Roi Fishman was born two months prematurely, and because oxygen was cut off from his brain at birth, he developed cerebral palsy, a condition that left him physically disabled.

“Our life changed dramatically. All day long [we were] running between doctors and therapists: to find the necessary equipment and services, to do therapy with him at home, to address his behavioral issues, and to spend extra time on his school work,” said Tami Fishman, Roi’s mother.

As a result of his severe disability, he is bound to a wheelchair and unable to move his hands. He needs help with most day-to-day functions.

“My parents really taught me that I’m capable, and I grew up with that feeling,” said Roi.

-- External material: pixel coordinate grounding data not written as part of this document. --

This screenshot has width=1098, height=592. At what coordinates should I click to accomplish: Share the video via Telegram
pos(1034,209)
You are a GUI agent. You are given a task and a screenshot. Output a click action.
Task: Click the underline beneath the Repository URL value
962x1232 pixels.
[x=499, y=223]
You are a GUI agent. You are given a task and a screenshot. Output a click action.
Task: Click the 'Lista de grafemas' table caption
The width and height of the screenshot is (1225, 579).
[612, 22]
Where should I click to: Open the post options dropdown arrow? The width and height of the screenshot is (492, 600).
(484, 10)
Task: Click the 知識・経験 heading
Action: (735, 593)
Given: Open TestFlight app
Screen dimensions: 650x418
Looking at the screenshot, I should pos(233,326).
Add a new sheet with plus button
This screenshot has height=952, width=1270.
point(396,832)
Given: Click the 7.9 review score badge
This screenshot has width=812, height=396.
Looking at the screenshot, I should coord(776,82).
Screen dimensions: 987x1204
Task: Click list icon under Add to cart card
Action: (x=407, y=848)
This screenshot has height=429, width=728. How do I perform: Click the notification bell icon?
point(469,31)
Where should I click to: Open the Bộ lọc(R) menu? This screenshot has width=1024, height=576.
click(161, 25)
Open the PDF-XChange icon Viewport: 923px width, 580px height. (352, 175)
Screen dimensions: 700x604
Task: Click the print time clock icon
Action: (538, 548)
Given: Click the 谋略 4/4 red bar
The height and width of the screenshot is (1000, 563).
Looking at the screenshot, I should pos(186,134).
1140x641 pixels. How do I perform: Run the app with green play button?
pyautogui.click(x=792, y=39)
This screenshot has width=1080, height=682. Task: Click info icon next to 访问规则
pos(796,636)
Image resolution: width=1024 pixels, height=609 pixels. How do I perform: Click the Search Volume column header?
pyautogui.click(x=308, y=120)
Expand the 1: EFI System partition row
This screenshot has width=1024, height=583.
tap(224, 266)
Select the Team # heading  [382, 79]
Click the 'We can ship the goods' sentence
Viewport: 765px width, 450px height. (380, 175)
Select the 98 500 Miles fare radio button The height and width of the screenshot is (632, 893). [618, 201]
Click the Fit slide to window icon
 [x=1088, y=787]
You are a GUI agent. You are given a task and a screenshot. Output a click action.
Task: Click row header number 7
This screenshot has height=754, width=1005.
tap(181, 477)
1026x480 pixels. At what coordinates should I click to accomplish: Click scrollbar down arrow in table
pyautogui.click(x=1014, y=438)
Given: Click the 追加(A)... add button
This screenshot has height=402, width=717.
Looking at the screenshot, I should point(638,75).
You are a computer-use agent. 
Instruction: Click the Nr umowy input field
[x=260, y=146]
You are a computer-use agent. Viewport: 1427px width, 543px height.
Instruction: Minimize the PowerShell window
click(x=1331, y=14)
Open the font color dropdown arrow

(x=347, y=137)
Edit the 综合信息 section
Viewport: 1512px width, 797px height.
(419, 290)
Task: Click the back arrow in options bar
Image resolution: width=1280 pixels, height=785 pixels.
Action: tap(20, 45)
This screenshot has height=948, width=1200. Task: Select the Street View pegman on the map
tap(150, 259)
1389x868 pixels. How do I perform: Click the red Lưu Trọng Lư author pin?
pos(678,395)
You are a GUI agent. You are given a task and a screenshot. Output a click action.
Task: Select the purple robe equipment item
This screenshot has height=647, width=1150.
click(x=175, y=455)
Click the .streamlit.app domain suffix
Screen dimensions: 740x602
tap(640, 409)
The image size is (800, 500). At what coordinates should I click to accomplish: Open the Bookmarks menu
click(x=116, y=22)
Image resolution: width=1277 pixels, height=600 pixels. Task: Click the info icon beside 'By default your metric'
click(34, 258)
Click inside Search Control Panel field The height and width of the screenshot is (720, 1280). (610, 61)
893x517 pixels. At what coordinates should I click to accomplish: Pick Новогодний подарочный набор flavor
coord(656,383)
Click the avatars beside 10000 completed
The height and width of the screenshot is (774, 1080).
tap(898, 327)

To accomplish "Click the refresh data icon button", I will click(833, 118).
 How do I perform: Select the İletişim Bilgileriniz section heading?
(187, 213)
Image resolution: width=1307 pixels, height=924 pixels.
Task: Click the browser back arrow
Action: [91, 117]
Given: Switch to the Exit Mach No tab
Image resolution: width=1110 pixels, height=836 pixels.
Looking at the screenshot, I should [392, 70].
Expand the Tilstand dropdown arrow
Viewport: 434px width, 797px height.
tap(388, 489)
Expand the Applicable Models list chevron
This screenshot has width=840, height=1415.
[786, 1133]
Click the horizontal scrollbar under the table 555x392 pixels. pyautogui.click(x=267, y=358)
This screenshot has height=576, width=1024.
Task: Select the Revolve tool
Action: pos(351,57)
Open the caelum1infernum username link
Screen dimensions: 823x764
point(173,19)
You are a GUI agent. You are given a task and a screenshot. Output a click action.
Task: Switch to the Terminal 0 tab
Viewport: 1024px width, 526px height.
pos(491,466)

At his parents’ insistence, and driven by a deep desire to integrate into Israeli society, Roy attended high school with non-disabled students and graduated with honors. During his senior year in high school, when IDF officials visited and lectured about the army, all he could think about was serving. His dream was to be a soldier in the IDF, just like everyone else.

Parents, teachers, and friends gently attempted to dissuade him so he wouldn't get let down. His parents even accompanied him to army registration where they received the doctor's verdict that she was exempt from army service, but Roi wasn't deterred. "I want to serve in army. I want to wear a uniform!" and he did! Last week Roi joined Special in Uniform as a volunteer and entered the IDF with complete confidence and the motivation to succeed.

In Israel, the vast majority of typical high school graduates serve in the Israel Defense Forces (IDF) but thousands of young people suffering from conditions like Roi's, such as cerebral palsy, autism, and intellectual disabilities, are turned away from service.

These individuals had been turned away from proudly serving their country until the organization 'Special in Uniform' opened the door for them. Now operating in partnership with Jewish National Fund (JNF), Special in Uniform is a very unique program which integrates young people with autism and other disabilities into the Israel Defense Forces (IDF) and, in turn, into Israeli society. The organization’s core belief is that everyone belongs and has the right to reach his or her full potential. Special in Uniform focuses on the unique talents of each individual participant to help them find a job within the IDF that is a perfect fit for their skills and helps keep Israel safe and secure.

“Participants in Special in Uniform attend a three-month course and receive training for their army service and an introduction to army life,” said Tiran Attia, director of the program and a former commander of IDF’s Sar-El program for overseas army volunteers for 10 years. In that capacity, she witnessed firsthand the dedication and high work ethic of volunteers with disabilities.